Start of Records provided

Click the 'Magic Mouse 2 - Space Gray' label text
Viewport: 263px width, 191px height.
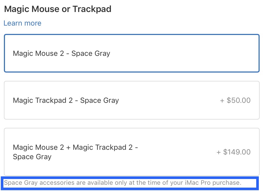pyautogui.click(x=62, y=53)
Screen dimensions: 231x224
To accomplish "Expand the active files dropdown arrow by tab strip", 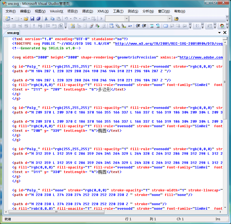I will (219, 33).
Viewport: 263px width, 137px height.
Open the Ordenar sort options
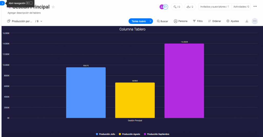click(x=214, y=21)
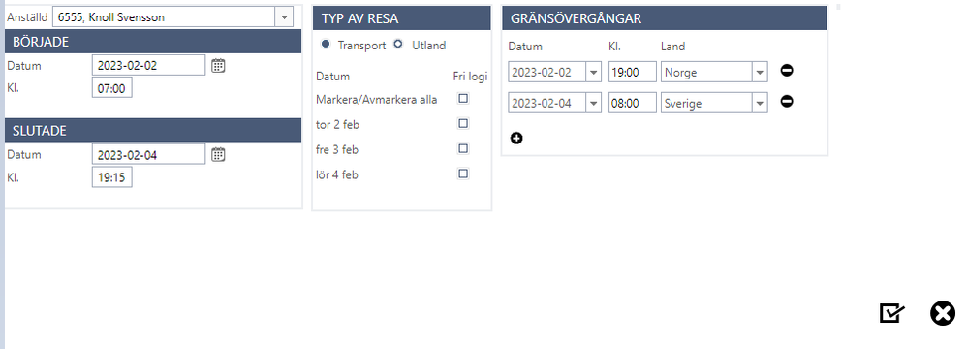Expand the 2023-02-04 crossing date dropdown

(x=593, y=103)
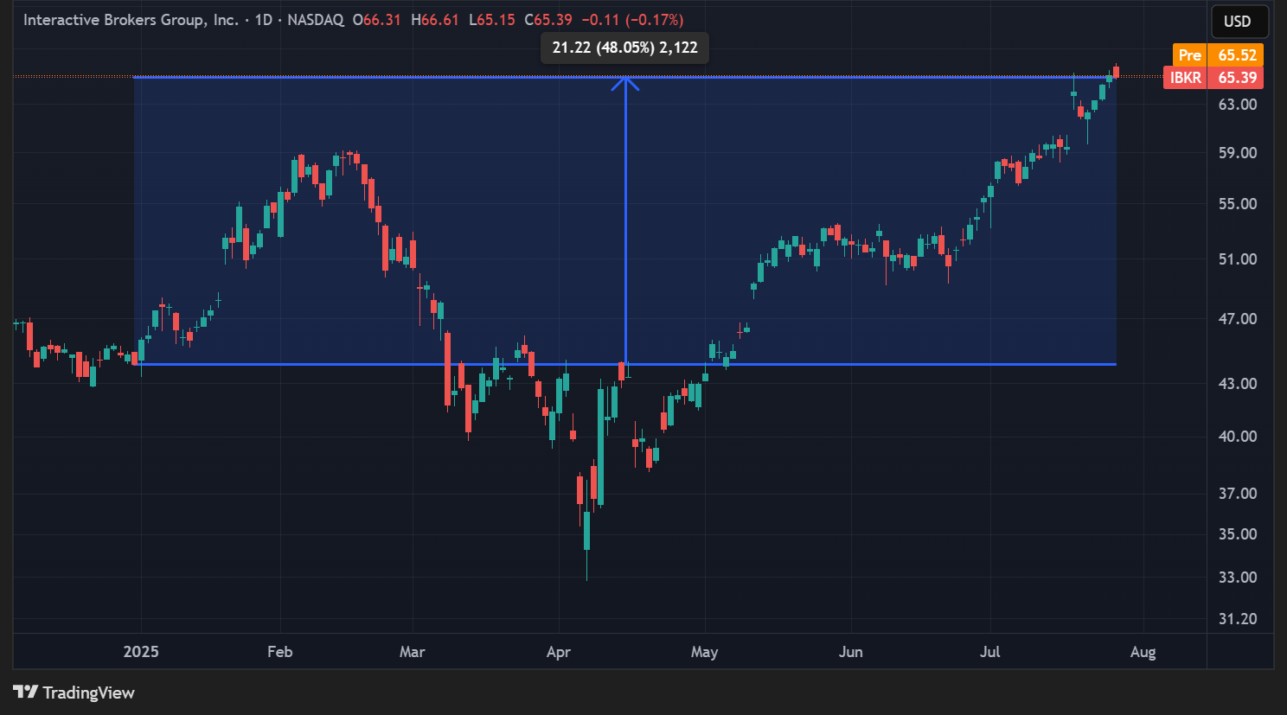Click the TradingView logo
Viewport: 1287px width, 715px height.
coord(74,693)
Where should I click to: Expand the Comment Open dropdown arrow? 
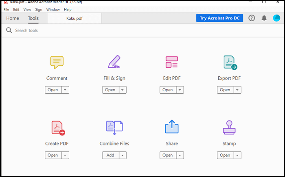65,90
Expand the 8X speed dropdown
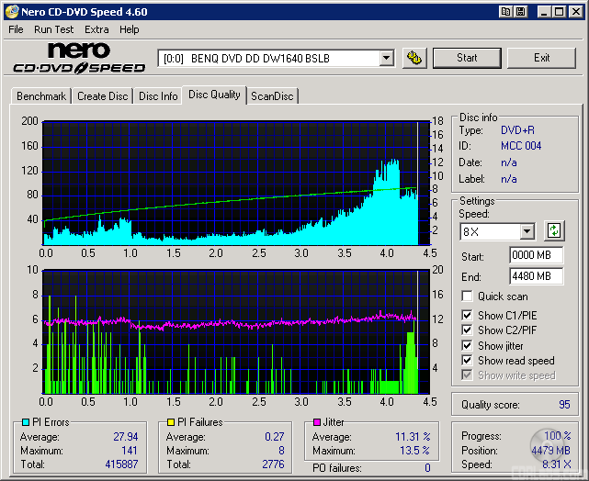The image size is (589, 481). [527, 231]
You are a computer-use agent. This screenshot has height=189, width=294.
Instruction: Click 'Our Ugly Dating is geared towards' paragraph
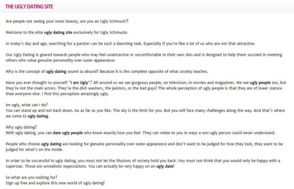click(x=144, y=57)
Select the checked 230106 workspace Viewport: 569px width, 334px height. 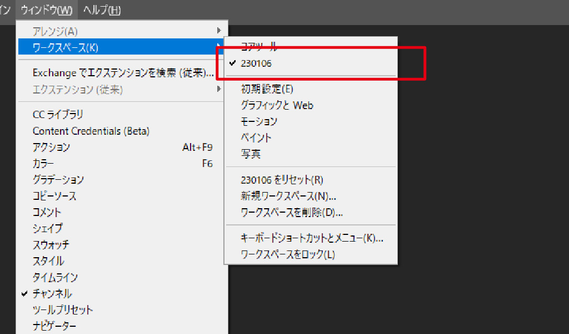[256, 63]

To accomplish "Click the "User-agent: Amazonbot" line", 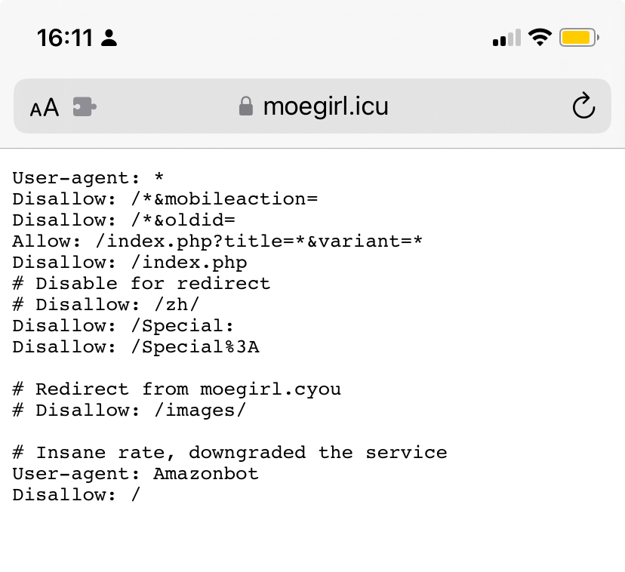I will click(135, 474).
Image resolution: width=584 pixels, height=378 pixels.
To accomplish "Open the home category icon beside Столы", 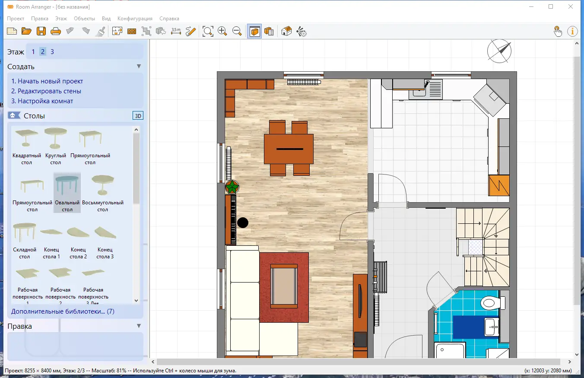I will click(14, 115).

End of Records provided
Start of Records provided

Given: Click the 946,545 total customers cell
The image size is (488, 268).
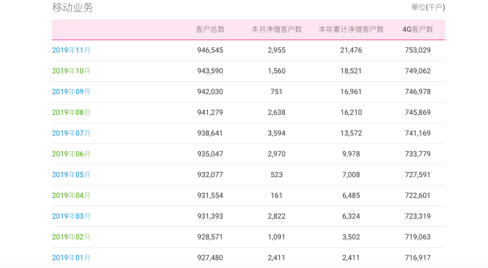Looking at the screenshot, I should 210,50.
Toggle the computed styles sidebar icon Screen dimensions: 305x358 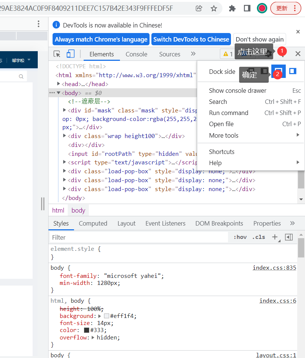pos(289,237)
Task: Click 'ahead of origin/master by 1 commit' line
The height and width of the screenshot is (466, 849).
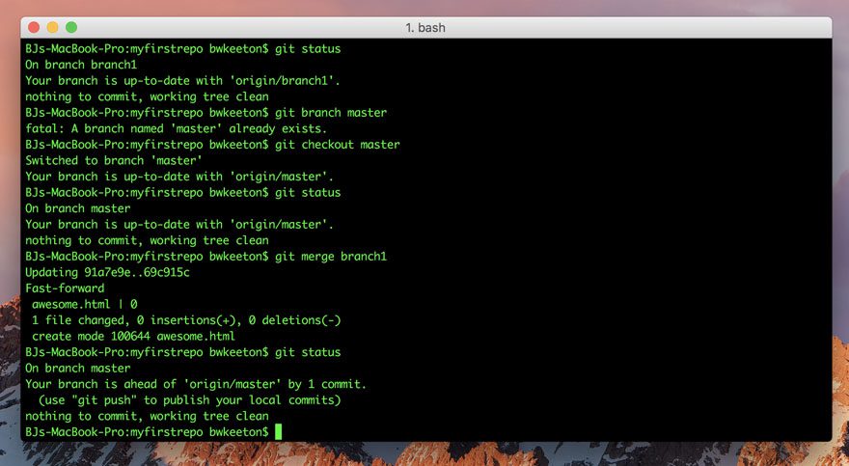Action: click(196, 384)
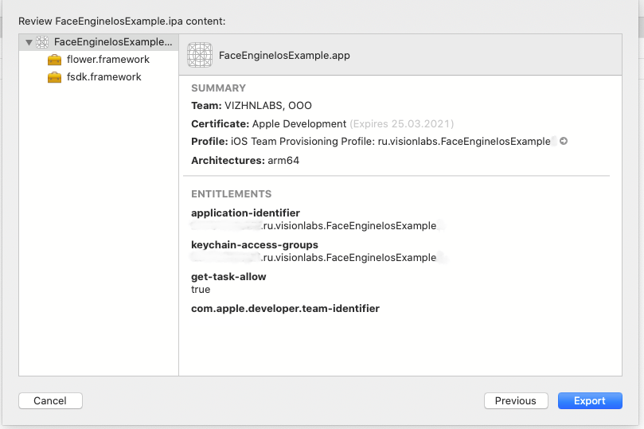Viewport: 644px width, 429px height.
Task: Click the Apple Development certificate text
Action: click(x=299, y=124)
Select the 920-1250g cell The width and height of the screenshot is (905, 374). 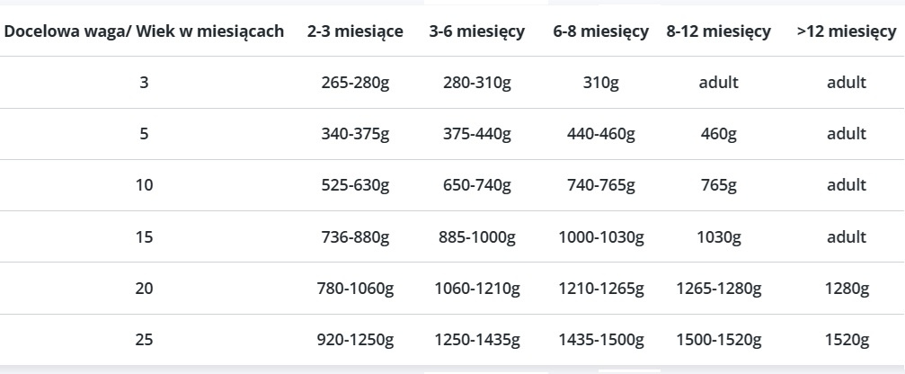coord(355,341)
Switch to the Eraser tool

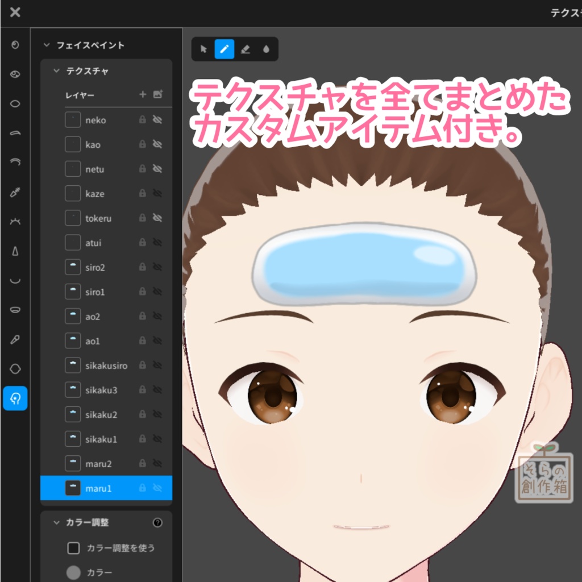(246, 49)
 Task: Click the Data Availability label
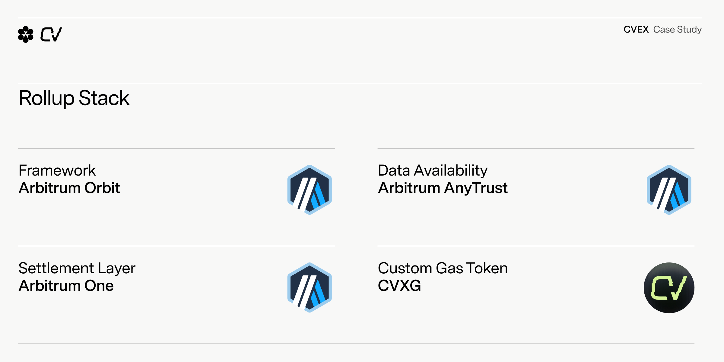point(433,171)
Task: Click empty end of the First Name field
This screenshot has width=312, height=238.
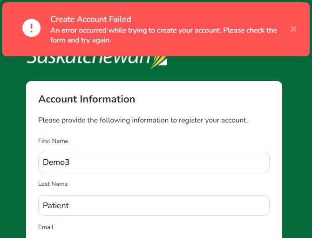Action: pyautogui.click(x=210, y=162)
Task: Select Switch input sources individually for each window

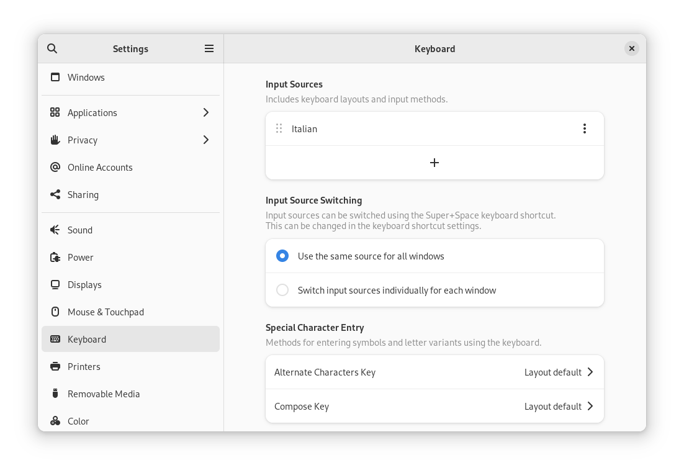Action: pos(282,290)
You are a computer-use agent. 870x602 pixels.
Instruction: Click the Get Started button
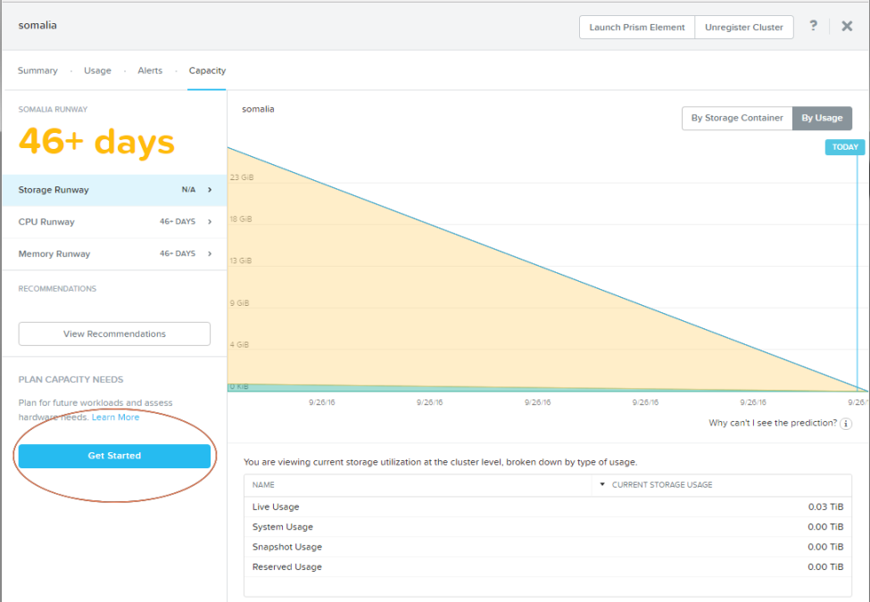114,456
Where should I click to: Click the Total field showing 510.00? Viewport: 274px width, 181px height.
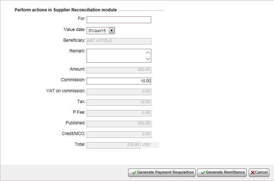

End of Records provided
Start of Records provided

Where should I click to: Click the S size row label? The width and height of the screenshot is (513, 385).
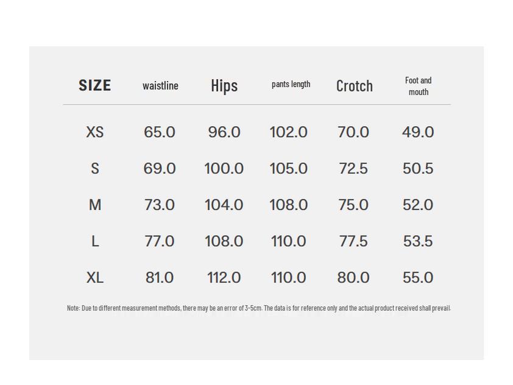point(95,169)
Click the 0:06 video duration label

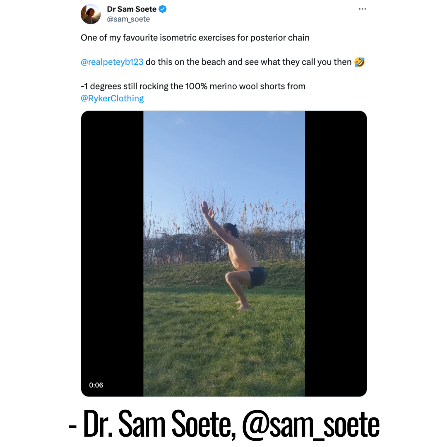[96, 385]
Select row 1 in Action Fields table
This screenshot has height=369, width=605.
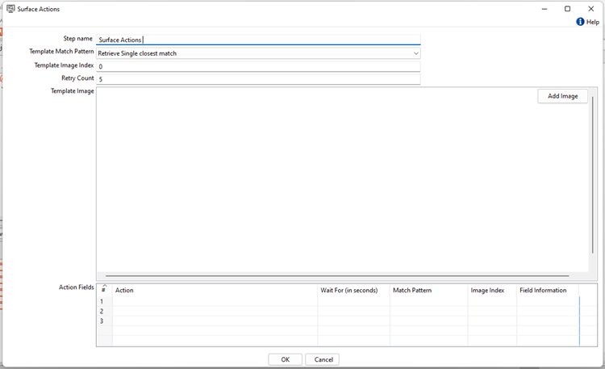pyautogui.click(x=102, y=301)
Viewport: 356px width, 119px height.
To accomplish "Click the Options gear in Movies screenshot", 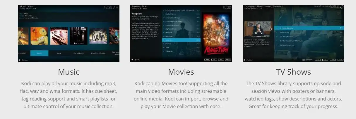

End of Records provided

» Task objective:
Now transcribe the lines above exactly, starting at the line containing "Where should I click to: Expand" and ending at the line containing "You are a computer-use agent. This", both lines included, pictures excluded.

» Worked solution:
Where should I click to: Expand the Comment Open dropdown arrow? 
65,90
Expand the 8X speed dropdown
The image size is (589, 481). [527, 231]
You are a computer-use agent. This screenshot has height=189, width=294.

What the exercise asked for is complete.